As the month of honouring those who have come before us draws to a close, we're left reflecting on the power women have to drive meaningful change in the world — from shattering records in athleticism to changing the face of media to serving in public office. It's a feel-good moment to remember how many amazing women have come before us and forged our world into what it is today. And with the adrenaline rush of the women's march (and all the activism that followed) still coursing through our veins while Beyoncé blares in our hearts, it's easy to feel like girls really do (and can) run the world.
But this sense of progress and power is of course juxtaposed with the divisive political landscape that inspired the solidarity of recent months in the first place. It's possible that the Trump administration is the best thing to happen to feminism in a long time — challenging apathy and activating many who might otherwise opt out of the conversation altogether. But we're paying a high price for that activation, with our bodies, our paychecks, and our health. We're reminded of the fact that women's most fundamental rights are at risk in a very real way.
That's perhaps more true for Muslim women than many other groups. Amidst ever-looming threats of revised travel bans targeting Muslim countries, dangerous rhetoric sparking anti-Muslim violence, increasingly persistent acts of vandalism targeting mosques, and a rising tide of Islamophobia and hate speech, one only need to look around and listen to sense that we still have a long road ahead of us, when it comes to notions of harnessing power, progress, and equality for all women.
And that starts with elevating the voices of all women — which is why today, we're countering a narrative of oppression and fear with the stories of a diverse group of women sharing experiences of activism, persistence, and community. As Zerina Iman, a New York City high school student shared with Refinery29, "Muslim Women's Day is the celebration of Muslim women, who have thrived for thousands of years. It provides us, Muslim women, with a moment of pride, long overdue. It shows the world that we are not hiding, nor are we oppressed. Most importantly, it's a beacon for young Muslim girls, like me, across the U.S. and the world, letting them know no matter what hate they face in this new era, they should be proud of their religion, of their legacy, and of the women just like them who continue to change society each day."

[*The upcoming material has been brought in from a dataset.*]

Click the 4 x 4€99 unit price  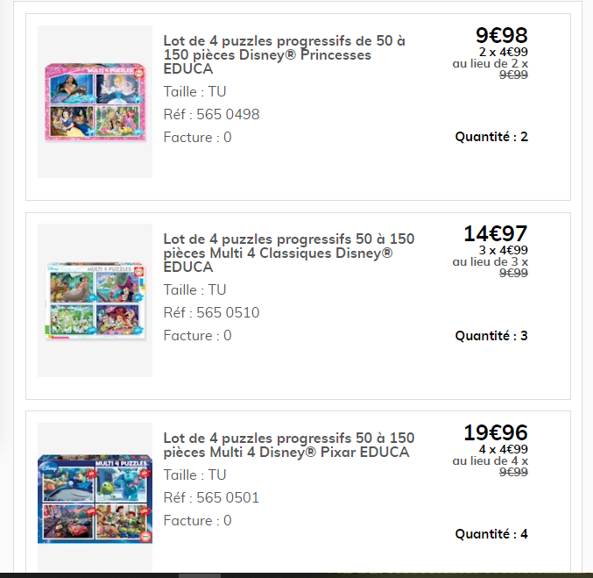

With that in mind, we're partnering with MuslimGirl.com to right the trend of misrepresentation and under-representation in some small way. Alongside a range of other partner publications, we're committing today to amplifying powerful, positive messages of solidarity with Muslim women of all backgrounds. We're proud to celebrate the inaugural #MuslimWomensDay today, taking the opportunity to dispel stereotypes, showcase the diversity of this community, and share some triumphant stories of Muslim women inspiring us all. To participate yourself, you can do three things:
1. Amplify the voices of Muslim women in your social feeds. Reblog, RT, and share their stories and personal messages today.
2. Share the experiences of Muslim women. You'll see these stories, images, and videos publish across our site and many others today — highlight the ones that resonate with you.
3. Participate in the conversation. Use the #MuslimWomensDay hashtag to take part in the discussion going on all day long (and hopefully well into the future). The combatting of stereotypes and of hate starts with discourse first and foremost.